Non c'è ancora la fumata bianca per Benoit Badiashile, ma la sensazione è che si tratti soltanto di un ritardo burocratico e di scrupolo procedurale del Napoli.
Dopo la prima tranche di visite mediche svolta ieri a Villa Stuart, il difensore centrale in arrivo dal Chelsea sarà sottoposto oggi a un supplemento di controlli presso un'altra struttura della Capitale. Dalla clinica romana non filtrano preoccupazioni su problemi particolari; a guidare la società azzurra è piuttosto lo zelo nel valutare un profilo proveniente dall'estero.

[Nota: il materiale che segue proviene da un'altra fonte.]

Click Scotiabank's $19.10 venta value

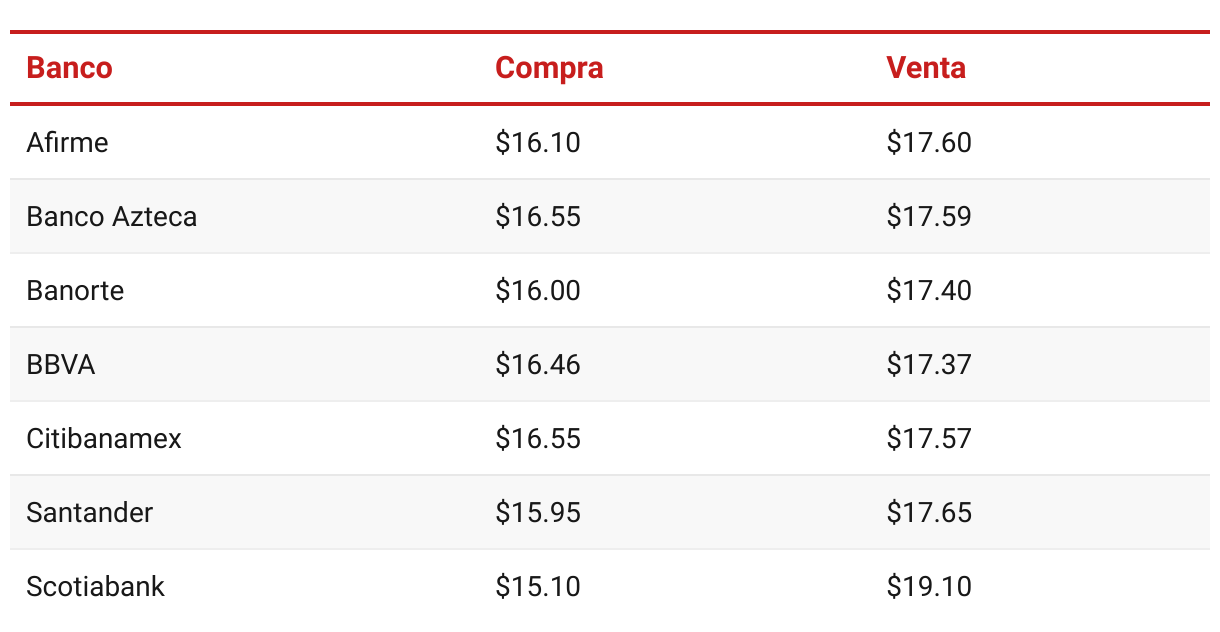pos(929,586)
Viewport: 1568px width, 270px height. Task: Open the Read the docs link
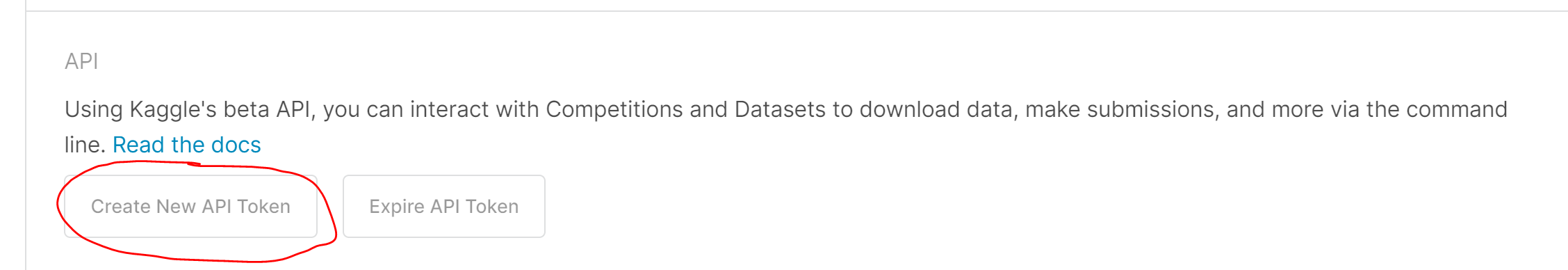pos(187,145)
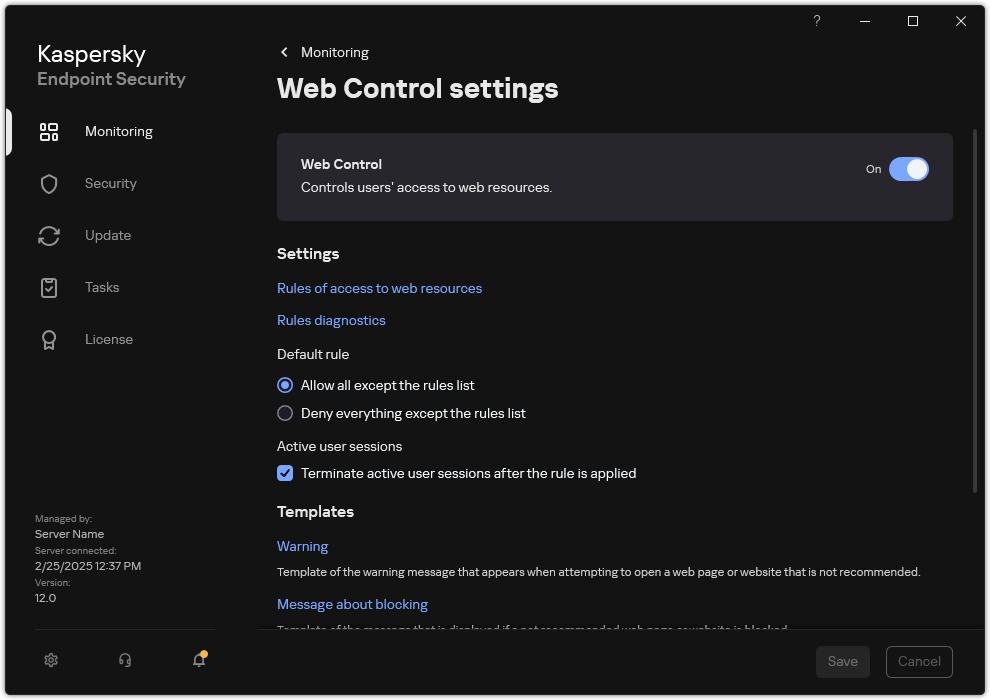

Da un lato occorre completare i test cardiologici — regolati in Inghilterra da protocolli differenti rispetto a quelli italiani —, dall'altro si vogliono monitorare a fondo le condizioni fisiche di un atleta con uno storico di infortuni importanti. L'affare resta comunque in dirittura d'arrivo: l'ufficialità è attesa in giornata, con il calciatore pronto a mettersi subito a disposizione di Massimiliano Allegri per la trasferta di Genova.
Mercato in uscita: saluta Cheddira, resta il nodo esuberi
Sul fronte delle uscite continua il lavorio del direttore sportivo Giovanni Manna, che mette a segno un'altra operazione in uscita. È stata definita la cessione di Walid Cheddira al Frosinone per un'operazione da 3,5 milioni di euro più bonus.
La lista dei calciatori da piazzare resta tuttavia ancora numerosa. Sulla tabella di marcia del ds azzurro figurano infatti i nomi di Cajuste, Lindstrom, Ngonge e Folorunsho, a cui potrebbero aggiungersi anche le posizioni di Lang, Lucca e Mazzocchi, pedine chiave per sbloccare le risorse necessarie ai successivi colpi in entrata.